TESTO ESTRATTO:
Sbalordito da tutto quell’apparato e da quel movimento insolito domandai ad un idolatra:
– Che c’è? Forse sono incominciati i trattenimenti di carnevale? Preparate una mascherata?
– Come?!… Non sai??!!… che… stasera???!!! (commozione profonda) Errico!!!! (svenimento) Mina…, no, Malatesta!!!!!! (convulsioni ripetute).
Io a dirvi il vero mezzo intontito cominciavo a guardarmi le mani per sapere se tenevo qualche cosa con cui avessi potuto ferirlo senza accorgermene. Assicuratomi della mia innocenza, aspettai che il mio eroe si fosse riavuto e quando lo vidi tornare in sé, dopo averlo calmato con due caramelle di sperma d’asino – di cui vado sempre provvisto in previsione di simili accidenti – ripigliai:
– Che viene a fare qui?
– Come??!!…
– Alt, per carità! non cominciare daccapo, perché caramelle non ne ho più.
– Viene per pigliar parte al meeting máximo dell’anniversario de los mártires de una nueva religion.
– I martiri d’una nuova religione?… Quali, quelli dell’Armée du salut?
– Come??!!…
– Per carità!…
– I Martiri di Chicago (piangendo).
– E la nuova religione?
– Come??!!…
– Per carità, le caramelle sono finite!
– L’Anarchia (ragliando).
– ?!
– Per commemorare i grandi ci vogliono i grandi!
– Ma, dimmi un poco, Mina… no, Malatesta parla bene in spagnolo? Non avete altri buoni oratori qui?
– Mina… testa è sempre mina… teste, anche nel centro dell’Africa, e tu vedrai tutta Barcellona accorrere a vederlo.
– Come si accorre a vedere una bestia rara, nevvero?

DATI REGISTRATI:
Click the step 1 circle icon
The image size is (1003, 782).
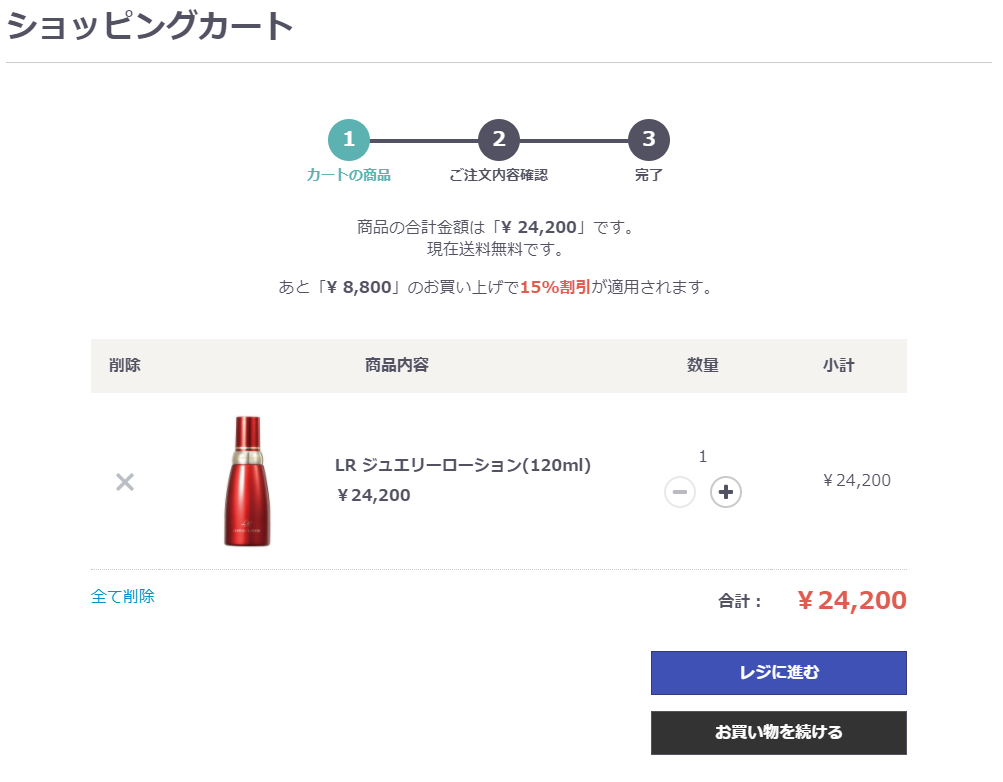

COMPITI DA SVOLGERE:
1: Rispondi a queste domande sul testo estratto:
(a) Che cosa dà il narratore all'idolatra per calmarlo?
(b) Chi sono i martiri dell'anniversario, secondo l'idolatra?
(c) Quale città, secondo l'idolatra, accorrerà a vedere Malatesta?
2: Ribatti senza modifiche la parte del testo estratto che inizia con le parole "Sbalordito da tutto" e finisce con "Preparate una mascherata?".

RISPOSTE ATTESE:
1:
(a) Due caramelle di sperma d'asino.
(b) I Martiri di Chicago.
(c) Tutta Barcellona.

2:
Sbalordito da tutto quell’apparato e da quel movimento insolito domandai ad un idolatra:
– Che c’è? Forse sono incominciati i trattenimenti di carnevale? Preparate una mascherata?